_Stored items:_
^^^^^^^^

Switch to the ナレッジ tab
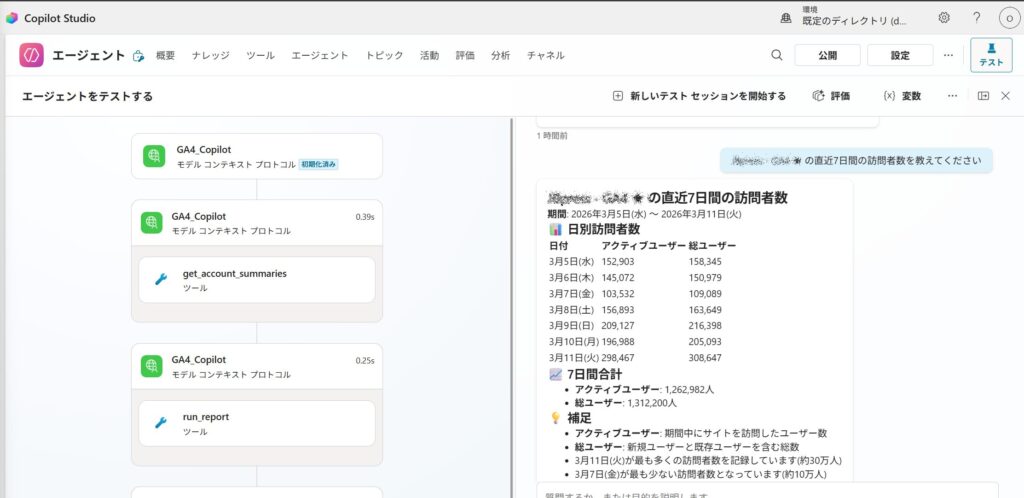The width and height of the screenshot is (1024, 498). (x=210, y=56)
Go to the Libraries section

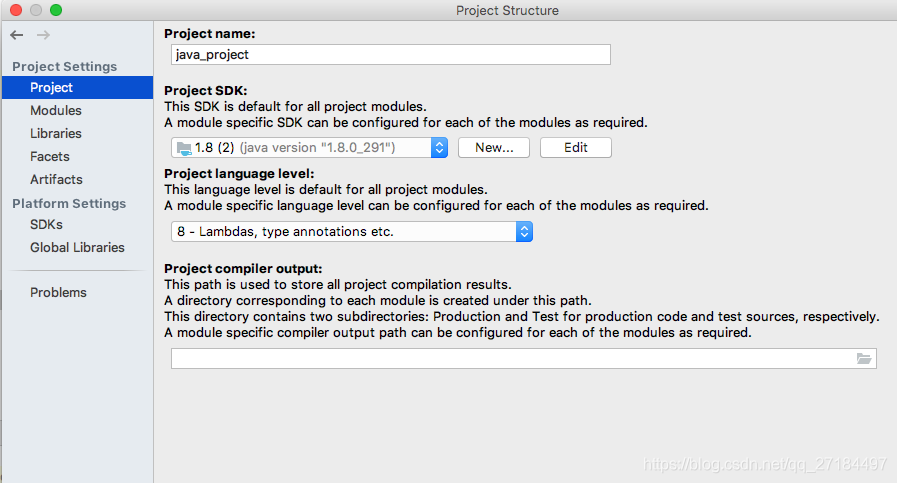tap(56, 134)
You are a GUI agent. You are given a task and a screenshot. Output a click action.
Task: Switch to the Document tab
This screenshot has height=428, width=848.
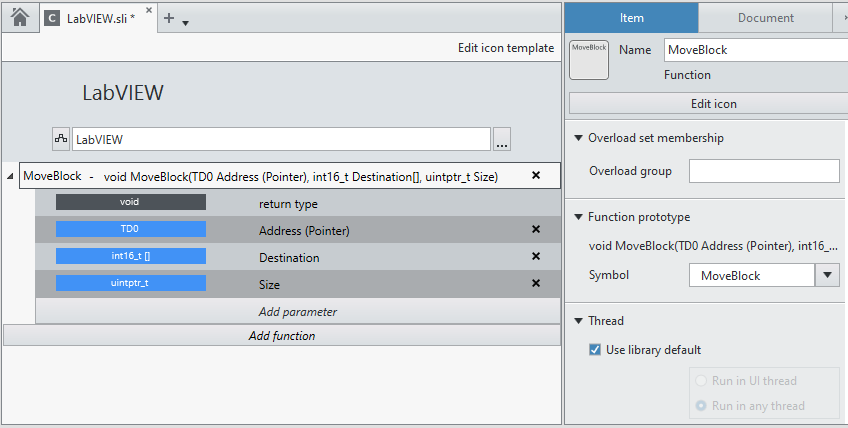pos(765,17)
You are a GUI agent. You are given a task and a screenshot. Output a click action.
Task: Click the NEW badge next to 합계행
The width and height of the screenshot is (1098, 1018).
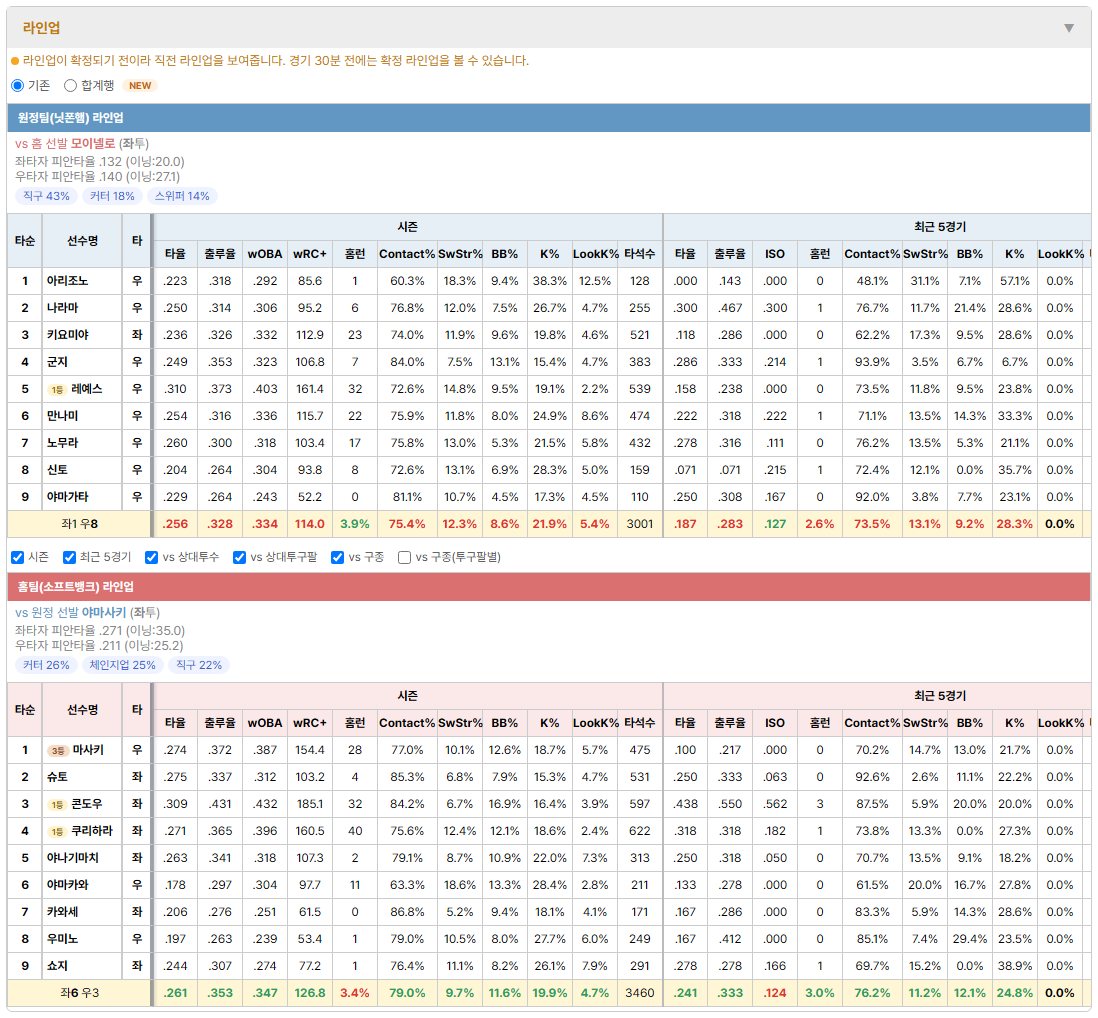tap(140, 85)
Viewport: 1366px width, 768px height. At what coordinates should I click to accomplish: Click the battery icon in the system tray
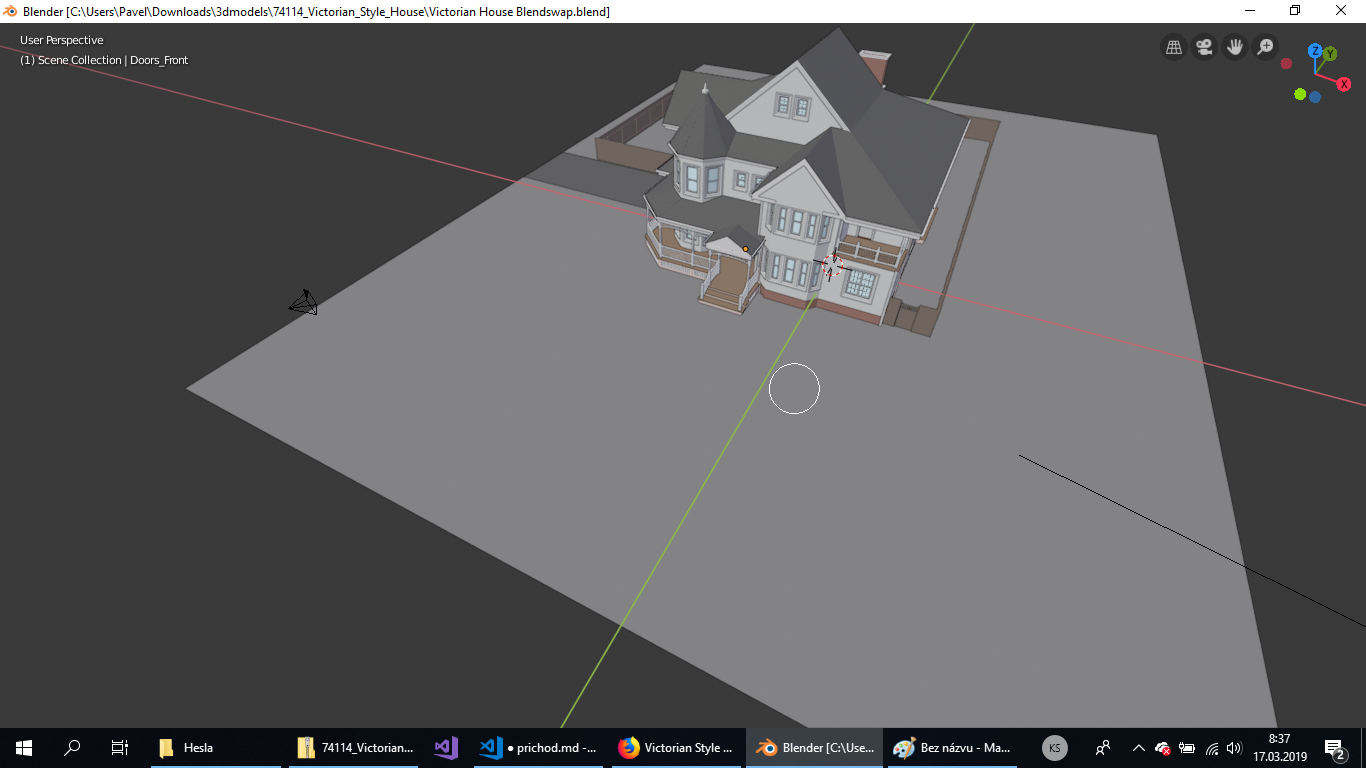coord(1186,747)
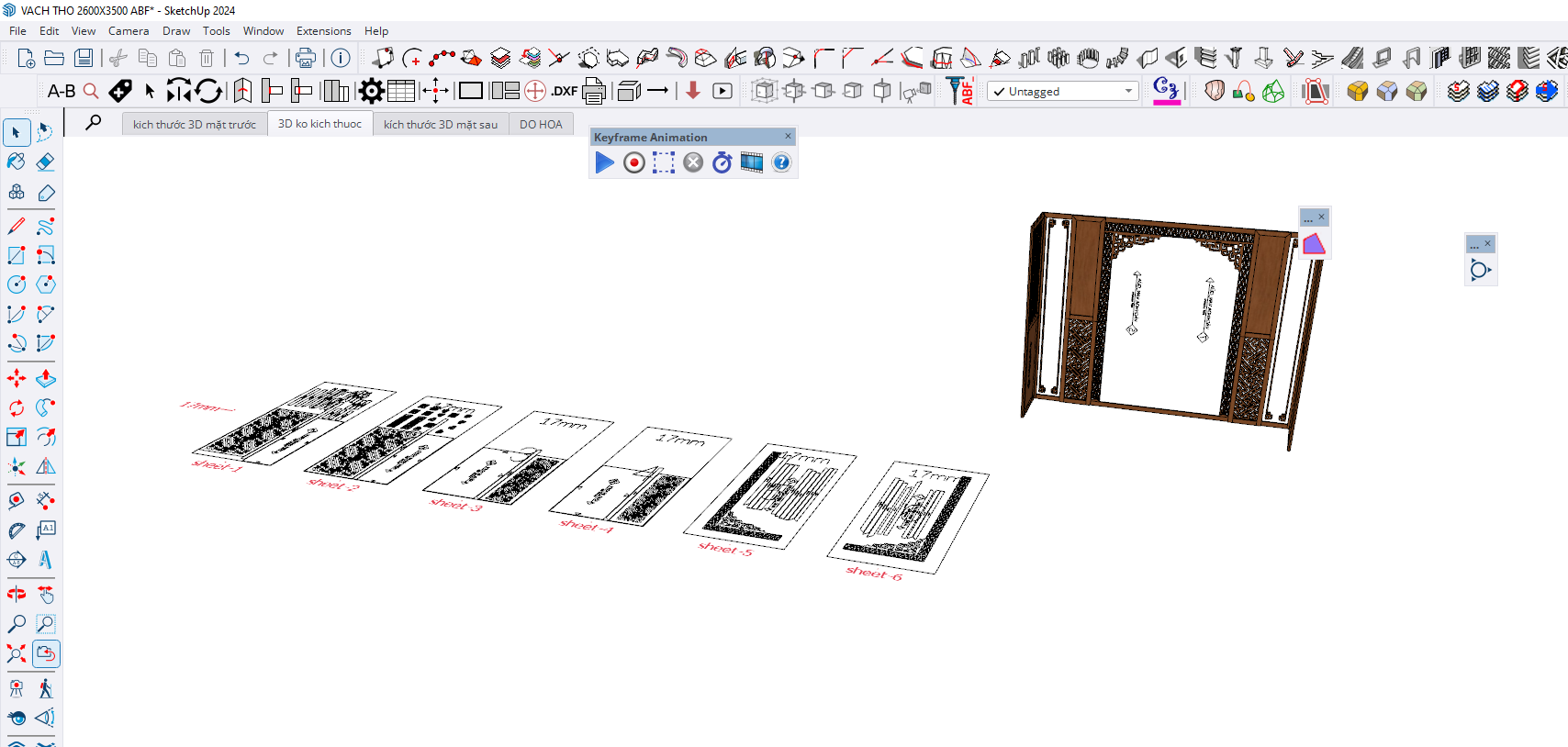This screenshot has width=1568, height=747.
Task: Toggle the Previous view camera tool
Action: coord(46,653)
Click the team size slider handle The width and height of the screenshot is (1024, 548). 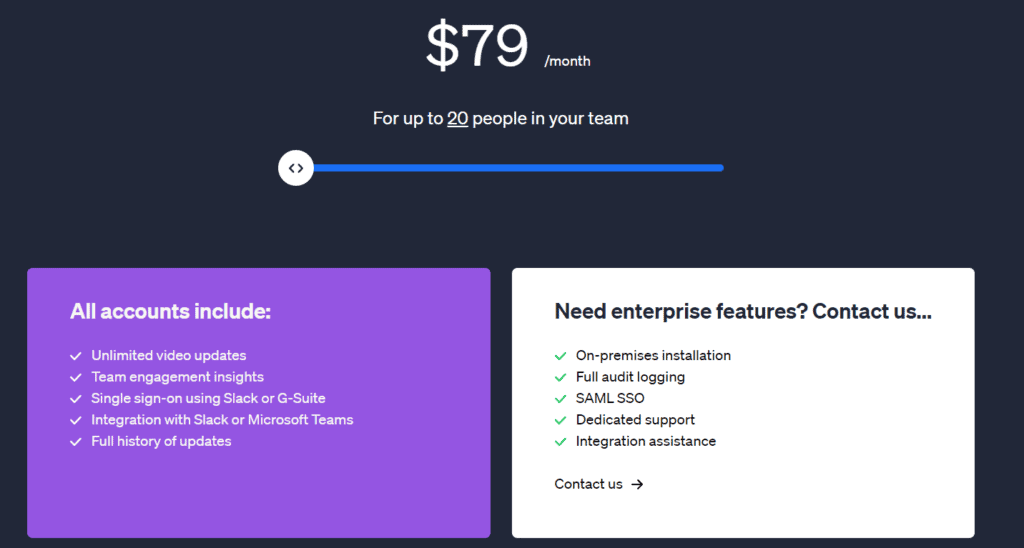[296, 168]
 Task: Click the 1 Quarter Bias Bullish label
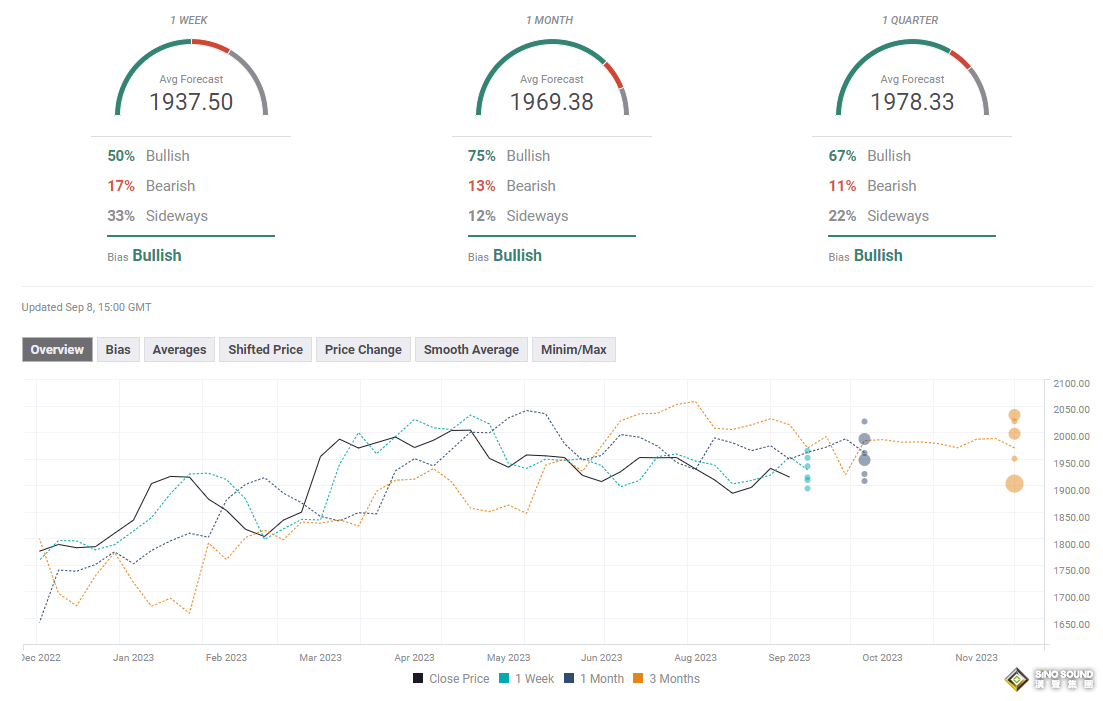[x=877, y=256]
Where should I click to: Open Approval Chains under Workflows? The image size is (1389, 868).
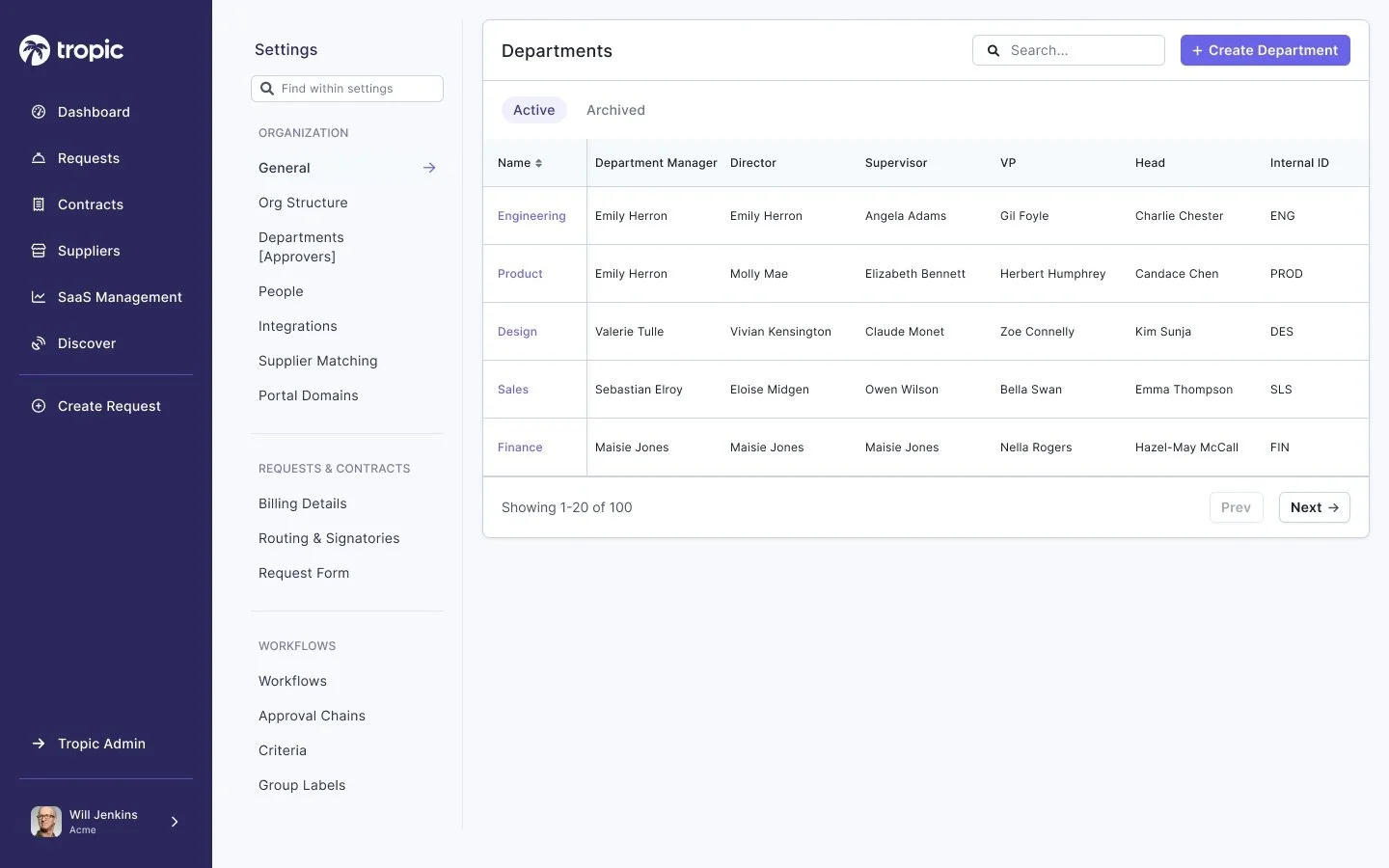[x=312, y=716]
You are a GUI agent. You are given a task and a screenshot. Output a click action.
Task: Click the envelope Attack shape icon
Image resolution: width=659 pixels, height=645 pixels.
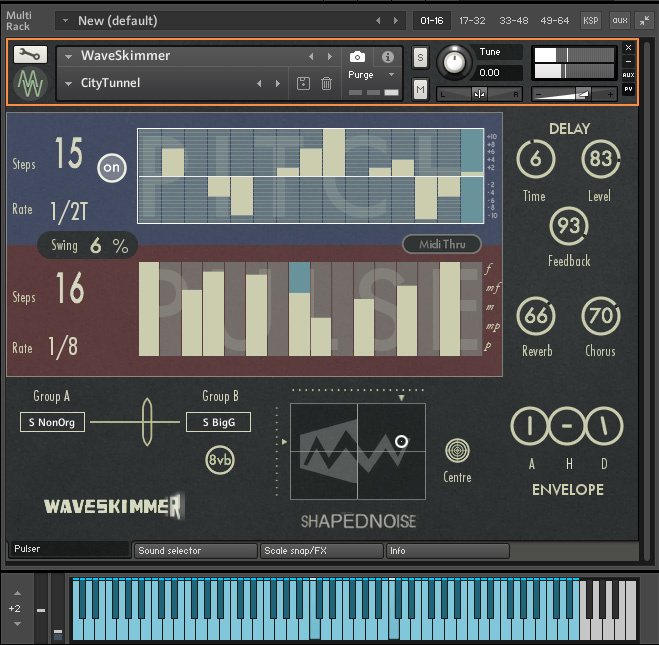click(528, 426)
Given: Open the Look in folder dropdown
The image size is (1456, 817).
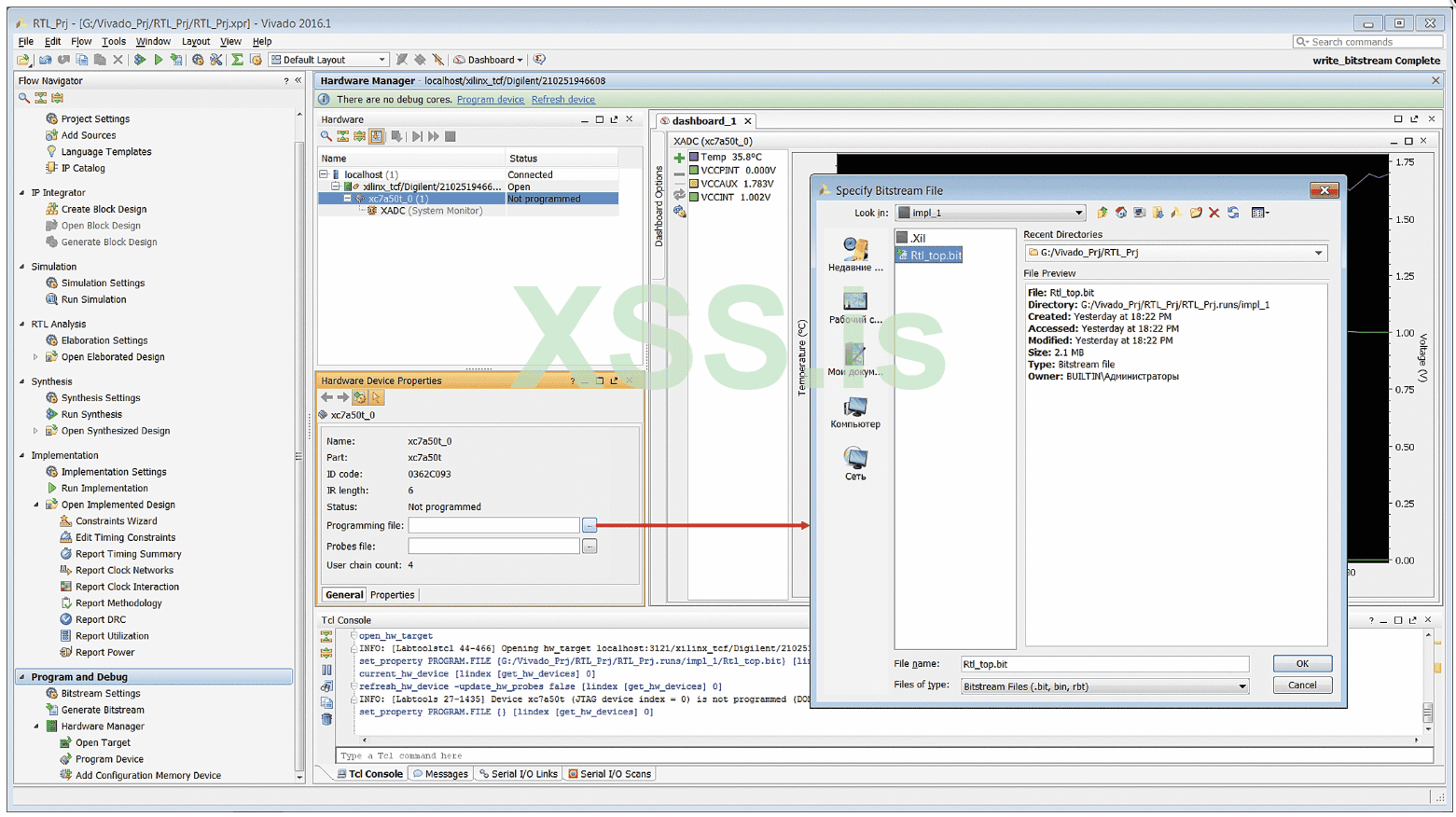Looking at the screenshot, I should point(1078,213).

^^^^^^^^

_Your goal:_
From the line containing "Where should I" to the final line of the entries, both included, transcribe every line exactly, omit the pictures, and add nothing more.

_Problem solution:_
Where should I click to: Open Approval Chains under Workflows? The image size is (1389, 868).
[x=312, y=716]
You are a GUI agent. You are given a task and a screenshot. Output a click action.
Task: Click the envelope Attack shape icon
Image resolution: width=659 pixels, height=645 pixels.
click(528, 426)
Given: Open the Look in folder dropdown
The image size is (1456, 817).
Looking at the screenshot, I should point(1078,213).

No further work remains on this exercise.